== EXTRACTED RECORDS ==
-.-.-
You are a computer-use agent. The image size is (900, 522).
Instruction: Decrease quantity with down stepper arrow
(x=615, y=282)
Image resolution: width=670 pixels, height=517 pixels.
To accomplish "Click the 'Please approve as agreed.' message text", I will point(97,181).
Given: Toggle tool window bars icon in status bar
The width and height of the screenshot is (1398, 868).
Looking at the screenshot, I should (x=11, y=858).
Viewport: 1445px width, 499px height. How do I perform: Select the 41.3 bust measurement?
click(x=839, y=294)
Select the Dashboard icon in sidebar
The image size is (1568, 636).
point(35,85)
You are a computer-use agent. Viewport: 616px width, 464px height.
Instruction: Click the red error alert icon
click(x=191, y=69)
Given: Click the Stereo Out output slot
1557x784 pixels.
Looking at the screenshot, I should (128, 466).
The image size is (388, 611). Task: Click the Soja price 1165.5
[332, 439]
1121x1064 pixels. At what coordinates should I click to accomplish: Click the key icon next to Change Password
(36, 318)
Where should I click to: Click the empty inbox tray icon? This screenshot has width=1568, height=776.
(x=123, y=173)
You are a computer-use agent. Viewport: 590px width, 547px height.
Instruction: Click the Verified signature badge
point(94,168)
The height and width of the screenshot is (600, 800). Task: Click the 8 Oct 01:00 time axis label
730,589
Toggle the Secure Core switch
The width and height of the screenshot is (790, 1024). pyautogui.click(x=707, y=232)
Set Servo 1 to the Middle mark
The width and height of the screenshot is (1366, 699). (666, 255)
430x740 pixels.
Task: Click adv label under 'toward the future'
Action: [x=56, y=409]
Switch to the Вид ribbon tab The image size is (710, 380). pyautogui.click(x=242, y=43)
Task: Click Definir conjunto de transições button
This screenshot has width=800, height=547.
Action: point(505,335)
-.-.-
== GOAL ==
Echo the records from the line that contains "Given: Toggle tool" up to and including the line that contains "Switch to the", keeping each line unchanged.

== SOLUTION FOR THIS TASK ==
Given: Toggle tool window bars icon in status bar
The width and height of the screenshot is (1398, 868).
Looking at the screenshot, I should (x=11, y=858).
Viewport: 1445px width, 499px height. How do I perform: Select the 41.3 bust measurement?
click(x=839, y=294)
Select the Dashboard icon in sidebar
The image size is (1568, 636).
point(35,85)
You are a computer-use agent. Viewport: 616px width, 464px height.
Instruction: Click the red error alert icon
click(x=191, y=69)
Given: Click the Stereo Out output slot
1557x784 pixels.
Looking at the screenshot, I should (128, 466).
The image size is (388, 611). Task: Click the Soja price 1165.5
[332, 439]
1121x1064 pixels. At what coordinates should I click to accomplish: Click the key icon next to Change Password
(36, 318)
Where should I click to: Click the empty inbox tray icon? This screenshot has width=1568, height=776.
(x=123, y=173)
You are a computer-use agent. Viewport: 590px width, 547px height.
Instruction: Click the Verified signature badge
point(94,168)
The height and width of the screenshot is (600, 800). Task: Click the 8 Oct 01:00 time axis label
730,589
Toggle the Secure Core switch
The width and height of the screenshot is (790, 1024). pyautogui.click(x=707, y=232)
Set Servo 1 to the Middle mark
The width and height of the screenshot is (1366, 699). (666, 255)
430x740 pixels.
Task: Click adv label under 'toward the future'
Action: [x=56, y=409]
Switch to the Вид ribbon tab The image size is (710, 380). pyautogui.click(x=242, y=43)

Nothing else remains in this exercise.